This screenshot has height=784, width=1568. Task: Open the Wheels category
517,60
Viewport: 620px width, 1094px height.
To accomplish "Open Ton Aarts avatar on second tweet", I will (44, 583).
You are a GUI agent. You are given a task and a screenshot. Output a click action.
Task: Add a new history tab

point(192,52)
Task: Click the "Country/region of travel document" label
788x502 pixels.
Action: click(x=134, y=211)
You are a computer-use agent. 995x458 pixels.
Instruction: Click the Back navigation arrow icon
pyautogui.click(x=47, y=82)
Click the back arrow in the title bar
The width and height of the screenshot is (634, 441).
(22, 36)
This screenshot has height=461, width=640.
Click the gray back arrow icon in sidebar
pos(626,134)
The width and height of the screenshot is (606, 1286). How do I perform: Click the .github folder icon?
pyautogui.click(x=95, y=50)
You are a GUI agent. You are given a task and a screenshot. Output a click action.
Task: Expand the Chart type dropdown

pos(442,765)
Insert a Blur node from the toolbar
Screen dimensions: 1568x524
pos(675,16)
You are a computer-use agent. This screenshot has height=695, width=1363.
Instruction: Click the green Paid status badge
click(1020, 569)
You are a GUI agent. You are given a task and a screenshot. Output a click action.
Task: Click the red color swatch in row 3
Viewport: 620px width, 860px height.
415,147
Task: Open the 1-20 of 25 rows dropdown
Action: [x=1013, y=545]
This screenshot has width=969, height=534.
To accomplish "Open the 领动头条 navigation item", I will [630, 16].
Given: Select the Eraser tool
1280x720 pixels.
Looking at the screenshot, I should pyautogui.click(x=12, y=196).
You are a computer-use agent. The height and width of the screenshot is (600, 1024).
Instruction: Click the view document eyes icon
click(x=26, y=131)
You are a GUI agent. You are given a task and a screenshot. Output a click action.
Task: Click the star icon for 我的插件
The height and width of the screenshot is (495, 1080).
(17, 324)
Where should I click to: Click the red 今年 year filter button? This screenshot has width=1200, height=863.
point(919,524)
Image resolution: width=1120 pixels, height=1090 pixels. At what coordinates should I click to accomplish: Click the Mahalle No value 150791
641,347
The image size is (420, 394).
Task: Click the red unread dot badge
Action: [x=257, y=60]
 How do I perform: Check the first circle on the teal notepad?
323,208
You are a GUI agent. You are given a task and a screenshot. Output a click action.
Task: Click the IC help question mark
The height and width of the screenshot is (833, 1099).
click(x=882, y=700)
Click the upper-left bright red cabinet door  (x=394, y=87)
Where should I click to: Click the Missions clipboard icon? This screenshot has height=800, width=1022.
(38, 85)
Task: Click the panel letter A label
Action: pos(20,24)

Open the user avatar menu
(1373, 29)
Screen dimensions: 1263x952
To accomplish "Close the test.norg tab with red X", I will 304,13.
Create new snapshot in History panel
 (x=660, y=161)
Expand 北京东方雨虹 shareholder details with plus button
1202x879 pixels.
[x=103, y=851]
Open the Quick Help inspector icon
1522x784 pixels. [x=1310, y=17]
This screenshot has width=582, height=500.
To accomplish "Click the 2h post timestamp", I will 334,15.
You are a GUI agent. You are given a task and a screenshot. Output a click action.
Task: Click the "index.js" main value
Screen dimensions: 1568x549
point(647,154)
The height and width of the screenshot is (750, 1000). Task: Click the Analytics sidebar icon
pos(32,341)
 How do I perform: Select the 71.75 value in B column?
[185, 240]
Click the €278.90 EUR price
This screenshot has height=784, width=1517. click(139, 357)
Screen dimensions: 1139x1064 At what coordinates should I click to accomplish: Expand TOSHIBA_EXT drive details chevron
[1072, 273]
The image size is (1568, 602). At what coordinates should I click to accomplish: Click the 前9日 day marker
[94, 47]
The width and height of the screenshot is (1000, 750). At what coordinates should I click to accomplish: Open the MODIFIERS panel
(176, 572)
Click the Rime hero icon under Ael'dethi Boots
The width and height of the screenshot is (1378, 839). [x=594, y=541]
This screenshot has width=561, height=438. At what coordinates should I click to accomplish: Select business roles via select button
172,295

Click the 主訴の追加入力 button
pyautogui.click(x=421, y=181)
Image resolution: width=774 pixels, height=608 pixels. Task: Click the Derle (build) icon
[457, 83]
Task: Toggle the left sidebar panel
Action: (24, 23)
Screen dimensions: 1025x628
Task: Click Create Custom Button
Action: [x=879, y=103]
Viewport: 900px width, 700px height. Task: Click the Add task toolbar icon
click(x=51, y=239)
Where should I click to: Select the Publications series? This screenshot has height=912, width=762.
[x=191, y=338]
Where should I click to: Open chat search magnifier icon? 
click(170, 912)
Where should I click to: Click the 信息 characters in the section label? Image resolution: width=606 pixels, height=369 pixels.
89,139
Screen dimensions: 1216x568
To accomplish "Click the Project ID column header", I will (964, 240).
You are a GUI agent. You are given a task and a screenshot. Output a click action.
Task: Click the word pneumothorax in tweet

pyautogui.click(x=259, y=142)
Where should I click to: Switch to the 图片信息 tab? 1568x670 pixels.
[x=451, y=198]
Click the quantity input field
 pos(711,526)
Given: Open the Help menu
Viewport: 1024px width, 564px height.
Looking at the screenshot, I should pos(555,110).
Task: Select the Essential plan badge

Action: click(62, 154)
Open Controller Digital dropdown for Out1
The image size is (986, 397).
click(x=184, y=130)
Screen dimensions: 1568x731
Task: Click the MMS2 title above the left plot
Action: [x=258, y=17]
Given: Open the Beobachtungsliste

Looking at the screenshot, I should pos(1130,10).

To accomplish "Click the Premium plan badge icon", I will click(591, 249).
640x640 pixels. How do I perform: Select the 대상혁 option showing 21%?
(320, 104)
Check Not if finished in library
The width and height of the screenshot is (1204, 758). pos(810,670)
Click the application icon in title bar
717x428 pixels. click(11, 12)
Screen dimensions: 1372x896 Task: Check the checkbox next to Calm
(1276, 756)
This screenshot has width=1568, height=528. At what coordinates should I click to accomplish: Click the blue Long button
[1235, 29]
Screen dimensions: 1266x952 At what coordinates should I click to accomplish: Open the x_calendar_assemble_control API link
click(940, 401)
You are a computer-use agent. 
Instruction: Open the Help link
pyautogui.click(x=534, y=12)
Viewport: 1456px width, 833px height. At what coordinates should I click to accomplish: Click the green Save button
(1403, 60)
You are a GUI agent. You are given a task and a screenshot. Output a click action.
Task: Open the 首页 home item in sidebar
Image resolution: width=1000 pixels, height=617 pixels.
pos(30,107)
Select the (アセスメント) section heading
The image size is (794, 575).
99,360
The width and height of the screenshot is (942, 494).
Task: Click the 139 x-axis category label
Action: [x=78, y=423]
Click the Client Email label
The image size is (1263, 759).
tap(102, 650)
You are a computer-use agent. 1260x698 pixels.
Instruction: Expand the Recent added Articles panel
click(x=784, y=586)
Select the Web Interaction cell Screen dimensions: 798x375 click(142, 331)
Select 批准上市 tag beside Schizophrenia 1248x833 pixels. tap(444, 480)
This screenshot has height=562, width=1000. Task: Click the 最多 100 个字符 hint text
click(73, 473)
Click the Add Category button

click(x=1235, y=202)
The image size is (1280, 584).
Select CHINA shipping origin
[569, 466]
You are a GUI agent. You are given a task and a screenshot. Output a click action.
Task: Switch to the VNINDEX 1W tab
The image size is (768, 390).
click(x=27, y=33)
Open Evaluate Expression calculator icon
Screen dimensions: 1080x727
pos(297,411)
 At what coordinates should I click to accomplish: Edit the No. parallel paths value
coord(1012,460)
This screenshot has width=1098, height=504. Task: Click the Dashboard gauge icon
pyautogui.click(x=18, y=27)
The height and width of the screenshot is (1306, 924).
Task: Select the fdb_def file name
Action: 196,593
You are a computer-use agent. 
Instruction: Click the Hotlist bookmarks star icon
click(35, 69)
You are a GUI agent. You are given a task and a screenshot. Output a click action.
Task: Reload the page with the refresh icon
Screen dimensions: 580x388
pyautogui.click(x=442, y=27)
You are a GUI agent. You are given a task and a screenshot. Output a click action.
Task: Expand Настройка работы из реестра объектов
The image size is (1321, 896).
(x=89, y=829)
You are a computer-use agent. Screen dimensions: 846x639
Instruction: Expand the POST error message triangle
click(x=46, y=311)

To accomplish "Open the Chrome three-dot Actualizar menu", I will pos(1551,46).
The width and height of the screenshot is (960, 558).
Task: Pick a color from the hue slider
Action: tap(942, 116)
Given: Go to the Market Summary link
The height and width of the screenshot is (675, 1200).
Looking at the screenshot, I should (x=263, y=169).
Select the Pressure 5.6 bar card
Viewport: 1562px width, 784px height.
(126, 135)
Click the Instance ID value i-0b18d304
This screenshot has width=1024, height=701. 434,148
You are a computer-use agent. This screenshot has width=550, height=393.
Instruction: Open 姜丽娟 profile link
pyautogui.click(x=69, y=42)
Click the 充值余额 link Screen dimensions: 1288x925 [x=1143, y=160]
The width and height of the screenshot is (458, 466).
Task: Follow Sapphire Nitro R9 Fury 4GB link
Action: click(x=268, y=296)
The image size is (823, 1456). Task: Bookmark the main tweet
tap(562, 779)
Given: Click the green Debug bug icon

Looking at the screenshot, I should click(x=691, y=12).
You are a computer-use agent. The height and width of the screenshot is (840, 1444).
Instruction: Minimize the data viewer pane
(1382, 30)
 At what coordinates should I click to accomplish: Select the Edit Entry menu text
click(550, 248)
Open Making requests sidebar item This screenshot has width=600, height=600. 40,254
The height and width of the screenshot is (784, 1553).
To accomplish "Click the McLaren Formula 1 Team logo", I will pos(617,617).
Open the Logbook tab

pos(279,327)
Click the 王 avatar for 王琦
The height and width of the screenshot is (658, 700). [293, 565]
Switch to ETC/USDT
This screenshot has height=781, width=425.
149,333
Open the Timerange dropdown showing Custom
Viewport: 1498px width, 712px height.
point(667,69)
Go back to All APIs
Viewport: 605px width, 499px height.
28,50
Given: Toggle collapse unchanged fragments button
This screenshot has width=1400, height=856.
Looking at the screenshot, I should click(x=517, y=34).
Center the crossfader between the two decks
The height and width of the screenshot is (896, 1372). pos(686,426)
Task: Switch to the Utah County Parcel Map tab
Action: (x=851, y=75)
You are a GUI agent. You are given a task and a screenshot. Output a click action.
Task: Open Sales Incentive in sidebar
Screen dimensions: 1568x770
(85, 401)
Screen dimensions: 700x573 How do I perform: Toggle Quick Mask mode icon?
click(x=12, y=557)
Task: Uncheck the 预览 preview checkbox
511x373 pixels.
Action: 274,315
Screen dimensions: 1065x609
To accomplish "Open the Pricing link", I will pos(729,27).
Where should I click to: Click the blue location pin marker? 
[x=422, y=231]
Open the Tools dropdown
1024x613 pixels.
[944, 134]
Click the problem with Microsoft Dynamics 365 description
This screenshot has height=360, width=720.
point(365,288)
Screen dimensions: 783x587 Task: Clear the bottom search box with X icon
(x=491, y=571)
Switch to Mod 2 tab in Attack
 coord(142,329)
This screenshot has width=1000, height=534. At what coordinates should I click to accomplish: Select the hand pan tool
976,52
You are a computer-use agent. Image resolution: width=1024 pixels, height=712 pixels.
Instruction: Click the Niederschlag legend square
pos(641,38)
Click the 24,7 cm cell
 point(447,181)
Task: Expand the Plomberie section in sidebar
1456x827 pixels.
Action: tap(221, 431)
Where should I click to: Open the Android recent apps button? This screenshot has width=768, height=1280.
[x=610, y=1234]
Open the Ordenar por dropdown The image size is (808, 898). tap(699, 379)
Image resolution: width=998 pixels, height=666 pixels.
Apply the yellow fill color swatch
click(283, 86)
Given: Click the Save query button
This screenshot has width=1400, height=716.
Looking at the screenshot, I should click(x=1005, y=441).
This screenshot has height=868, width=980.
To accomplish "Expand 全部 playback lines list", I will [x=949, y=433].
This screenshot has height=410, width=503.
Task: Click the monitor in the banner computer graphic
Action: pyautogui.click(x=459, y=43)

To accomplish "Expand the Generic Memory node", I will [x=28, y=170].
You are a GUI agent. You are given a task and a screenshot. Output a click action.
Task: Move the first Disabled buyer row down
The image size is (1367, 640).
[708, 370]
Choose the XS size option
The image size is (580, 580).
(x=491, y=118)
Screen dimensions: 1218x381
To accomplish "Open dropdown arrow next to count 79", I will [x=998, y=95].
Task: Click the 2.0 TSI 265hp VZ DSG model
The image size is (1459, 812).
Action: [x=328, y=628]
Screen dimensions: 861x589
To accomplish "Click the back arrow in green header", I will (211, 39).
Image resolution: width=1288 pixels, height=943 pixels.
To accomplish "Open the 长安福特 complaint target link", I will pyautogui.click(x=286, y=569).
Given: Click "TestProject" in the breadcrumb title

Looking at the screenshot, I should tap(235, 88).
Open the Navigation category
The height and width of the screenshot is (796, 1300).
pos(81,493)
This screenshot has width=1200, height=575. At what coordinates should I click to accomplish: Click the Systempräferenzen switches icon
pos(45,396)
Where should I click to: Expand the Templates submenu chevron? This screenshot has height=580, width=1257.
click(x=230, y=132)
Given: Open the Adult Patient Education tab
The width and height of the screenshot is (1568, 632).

§ WHAT NEEDS TO BE DONE:
Pick every line of the data that includes the string "node".

§ RESULT:
Insert a Blur node from the toolbar
To accomplish "Expand the Generic Memory node", I will [x=28, y=170].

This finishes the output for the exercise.